* [To do]
Within these entries, which lines include the string "Politica"? Copy each one.

Collected data entries

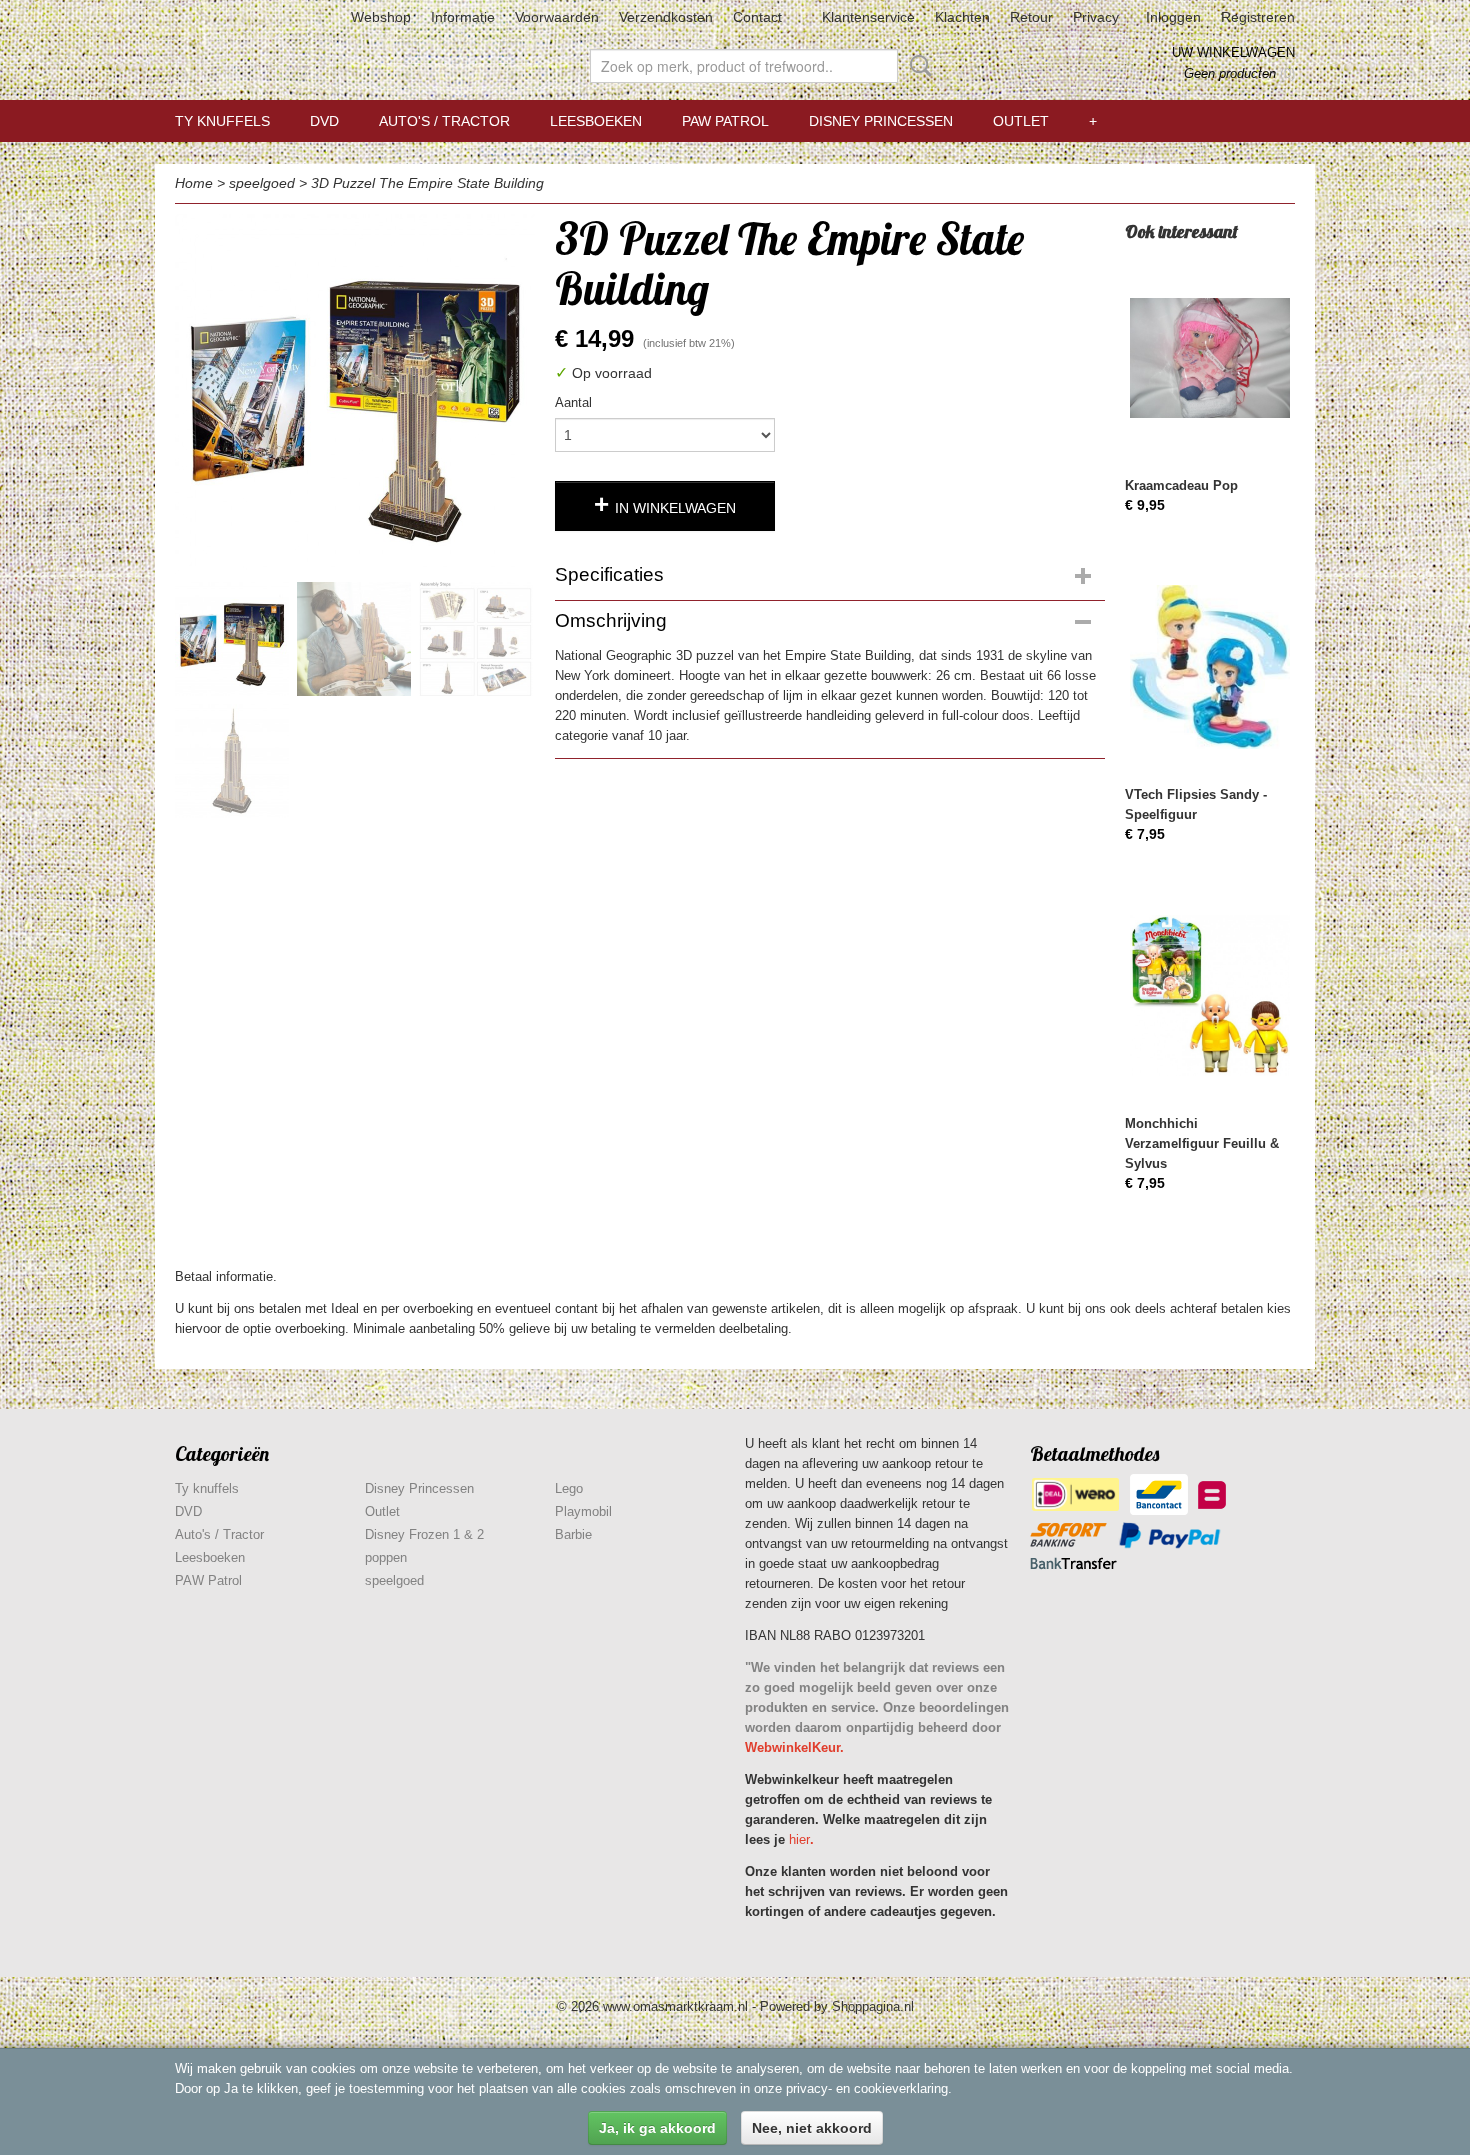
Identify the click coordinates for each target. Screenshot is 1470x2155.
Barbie (573, 1534)
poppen (386, 1557)
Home (194, 183)
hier (799, 1839)
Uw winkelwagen (1233, 52)
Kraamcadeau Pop (1181, 485)
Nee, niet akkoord (812, 2128)
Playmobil (583, 1511)
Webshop (381, 17)
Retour (1031, 17)
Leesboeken (596, 121)
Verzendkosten (666, 17)
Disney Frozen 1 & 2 (424, 1534)
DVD (324, 121)
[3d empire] (355, 394)
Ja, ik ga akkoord (657, 2128)
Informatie (463, 17)
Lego (569, 1488)
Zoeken (917, 66)
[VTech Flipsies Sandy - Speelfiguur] (1210, 666)
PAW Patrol (725, 121)
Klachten (962, 17)
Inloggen (1173, 17)
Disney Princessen (881, 121)
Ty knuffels (222, 121)
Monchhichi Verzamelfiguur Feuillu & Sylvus (1202, 1143)
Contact (757, 17)
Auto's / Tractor (444, 121)
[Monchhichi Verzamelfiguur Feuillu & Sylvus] (1210, 995)
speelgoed (262, 183)
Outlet (1021, 121)
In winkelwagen (675, 508)
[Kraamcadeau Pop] (1210, 357)
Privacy (1096, 17)
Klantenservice (868, 17)
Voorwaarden (557, 17)
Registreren (1258, 17)
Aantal (573, 402)
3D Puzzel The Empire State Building (427, 183)
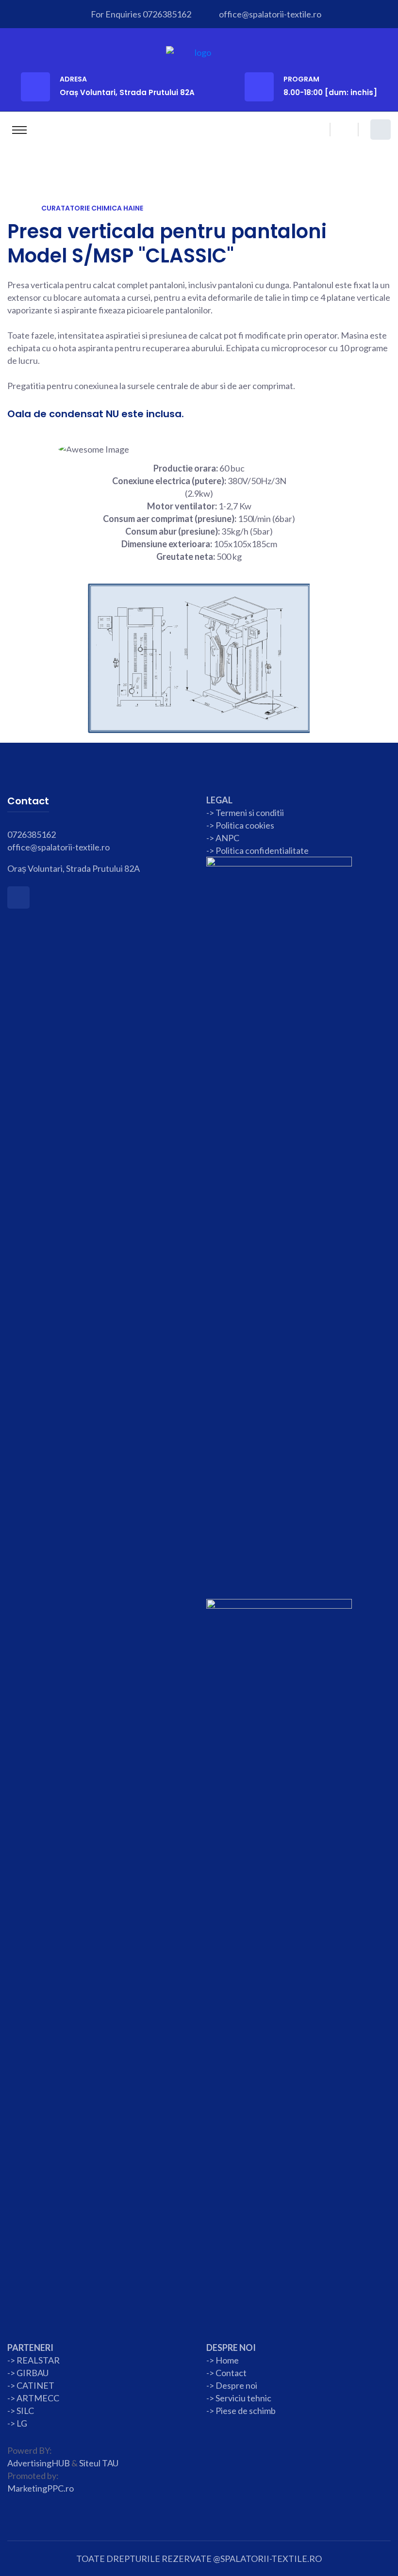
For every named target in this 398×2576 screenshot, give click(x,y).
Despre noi (235, 2385)
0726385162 (167, 14)
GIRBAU (33, 2372)
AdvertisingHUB (38, 2463)
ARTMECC (38, 2398)
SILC (24, 2410)
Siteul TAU (98, 2463)
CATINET (35, 2385)
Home (227, 2360)
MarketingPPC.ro (40, 2488)
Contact (230, 2372)
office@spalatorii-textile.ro (270, 14)
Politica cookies (245, 825)
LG (22, 2423)
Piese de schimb (246, 2410)
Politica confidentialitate (262, 850)
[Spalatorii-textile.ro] (199, 51)
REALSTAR (38, 2360)
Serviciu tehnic (243, 2398)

* [Answer area]
Politica cookies (245, 825)
Politica confidentialitate (262, 850)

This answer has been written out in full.